Problem details: Transcribe every line below exactly; no image goes into the output.

Source data:
= Beginning of Section =
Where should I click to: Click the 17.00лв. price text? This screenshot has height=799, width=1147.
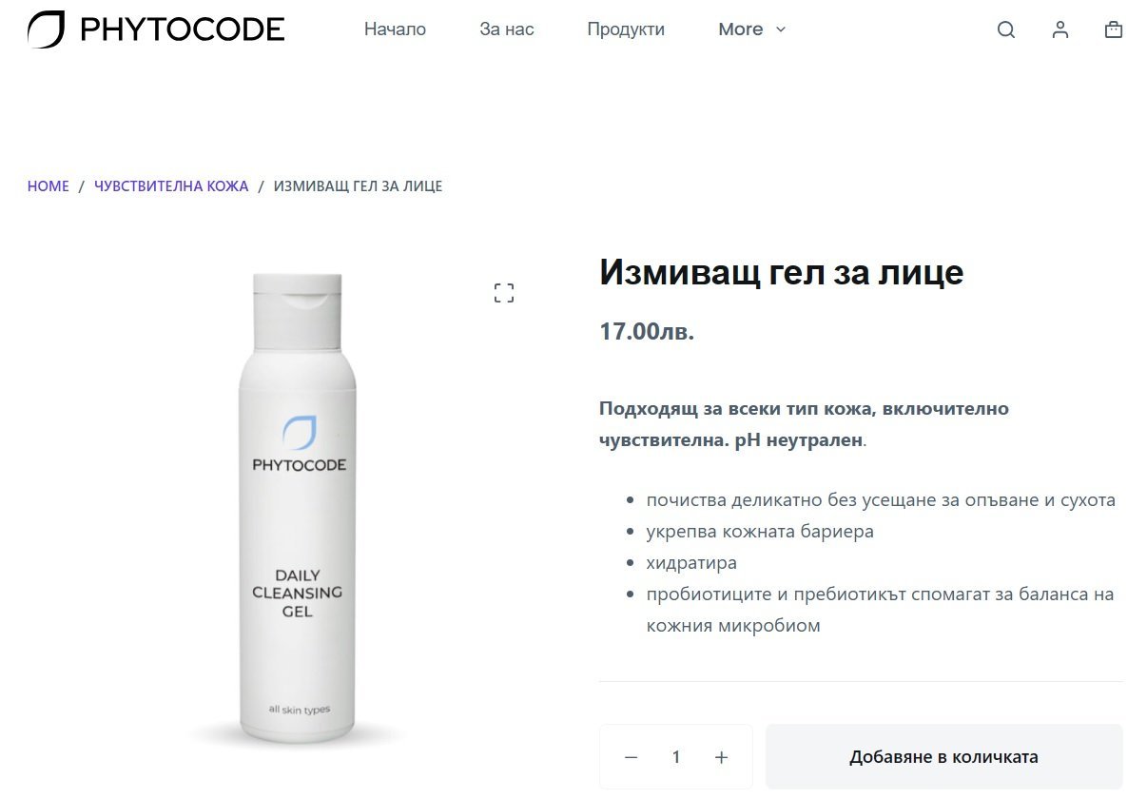[647, 332]
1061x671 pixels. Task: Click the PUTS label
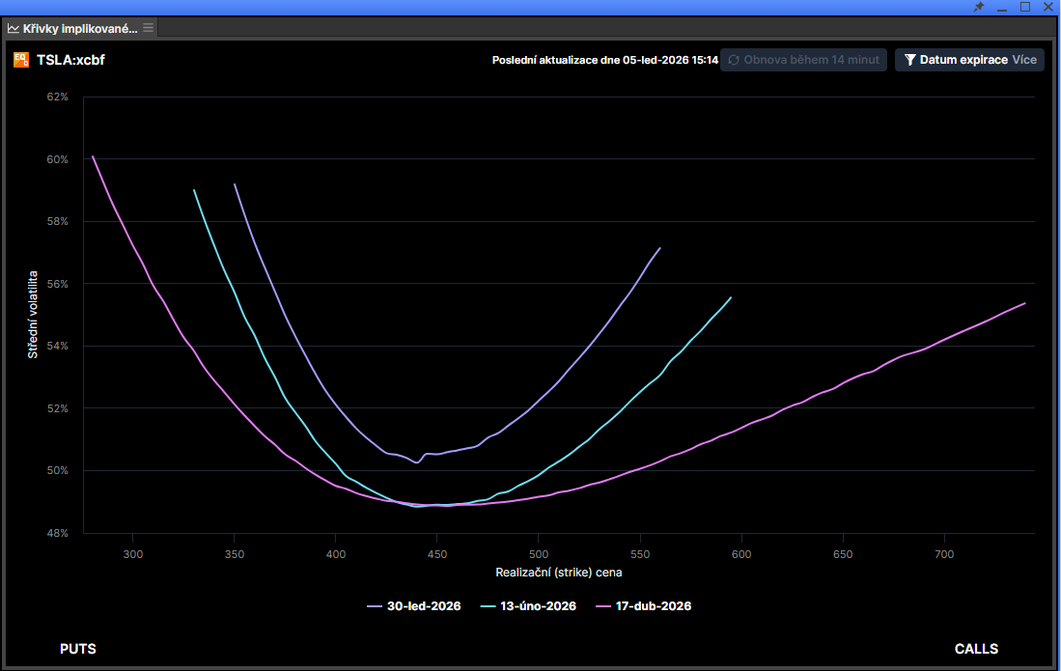(x=78, y=649)
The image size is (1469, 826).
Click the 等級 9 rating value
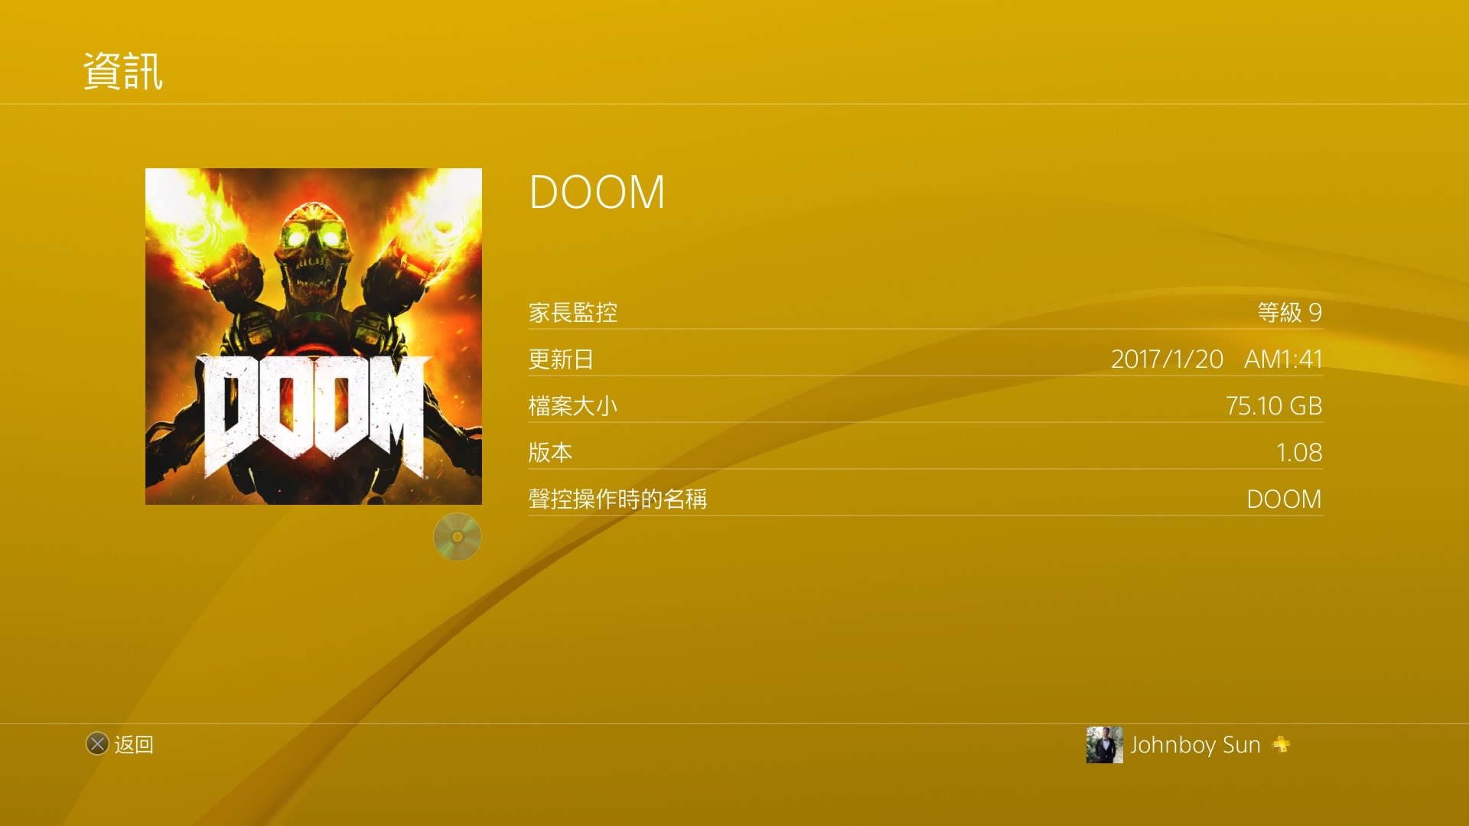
= End of Section =
Reply to the task:
Where should I click to: Click the 17.00лв. price text? This screenshot has height=799, width=1147.
[647, 332]
1061x671 pixels. Task: Click the PUTS label
(x=78, y=649)
The image size is (1469, 826).
Click the 等級 9 rating value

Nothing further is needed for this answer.